Le paysan peut bien être resté propriétaire de sa parcelle, sa situation s’est pourtant fortement détériorée. Il est vrai que si la conjoncture est bonne, il peut faire de bonnes affaires, mais il est devenu complètement dépendant du marché, de ses aléas. Qu’une année le temps soit mauvais, qu’un certain type de plante soit attaqué par la maladie, et le voilà ruiné.

Sans doute cette incertitude menace aussi les entrepreneurs industriels, mais ceux-ci ne sont pas aussi strictement dépendants des facteurs naturels, la productivité augmenté de sorte que l’accumulation se lasse par l’introduction de machines toujours plus productives, ce qui, au bout, conduit à une concentration des entreprises. Dans le cas des paysans, la croissance de la productivité entraîne dans une toute autre direction. Elle se fait évidemment en fonction de l’état de la technique et des rapports de production dans les entreprises agricoles. L’accumulation se réalise par la création d’engrais artificiels, de moteurs, de tracteurs, par le recours à la production spécialisée.

Parallèlement à ce phénomène on en observe un autre. Pour occuper la position la plus heurte sur le marché, les paysans doivent se réunir en coopératives agricoles. Ils peuvent ainsi mieux influer sur les prix, utiliser collectivement des machines agricoles, pour préparer le sol comme pour traiter ou engranger les récoltes. Les éleveurs, par exemple, ont créé des laiteries, ce qui fait que ce type d’industrie est directement greffé sur l’économie d’élevage. La laiterie constitue ainsi une sorte de centre nerveux qui commande tout un cercle. Ainsi les paysans ont créé un organe qui les lie de manière indissoluble. C’est par ce genre de transformations que s’effectue la concentration des fermes, de l’élevage, de la culture maraîchère, sans qu’il soit question, à aucun moment, d’une fusion d’entreprises au sens industriel de ce terme.

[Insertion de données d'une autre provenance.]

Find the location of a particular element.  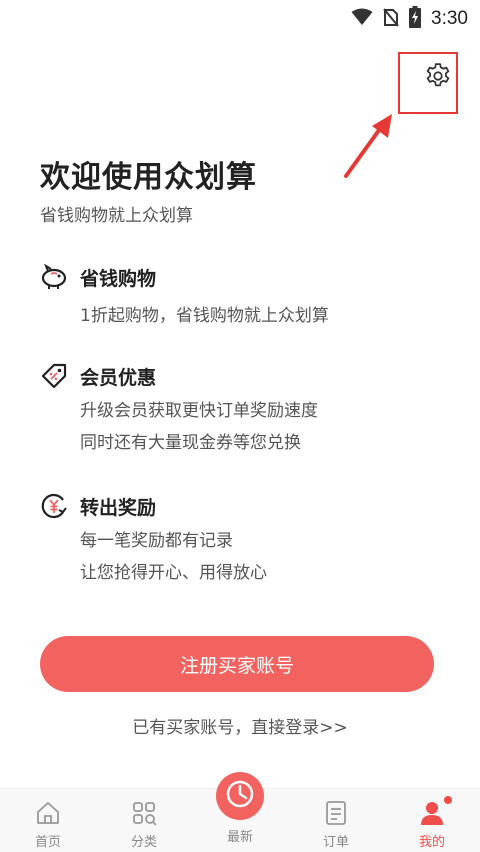

tab-orders: 订单 is located at coordinates (336, 820).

En résumé, l’agriculture d’aujourd’hui est caractérisée par la spécialisation et elle est totalement passée dans le stade de l’économie marchande. La croissance de la productivité a pu s’y faire sans concentration des entreprises en une seule main, face à la technique moderne. Parallèlement, le développement des coopératives agricoles se poursuit, liant entre elles les entreprises, en communautés d’intérêts, ce qui fait cependant que les paysans perdent leur liberté, leur indépendance (le plus souvent en perdant la libre disposition de leurs produits).

 


(*) Voir la brochure du G.I.K, Entwicklungslinien in der Landwirtschaft (Lignes de développement de l’économie agricole).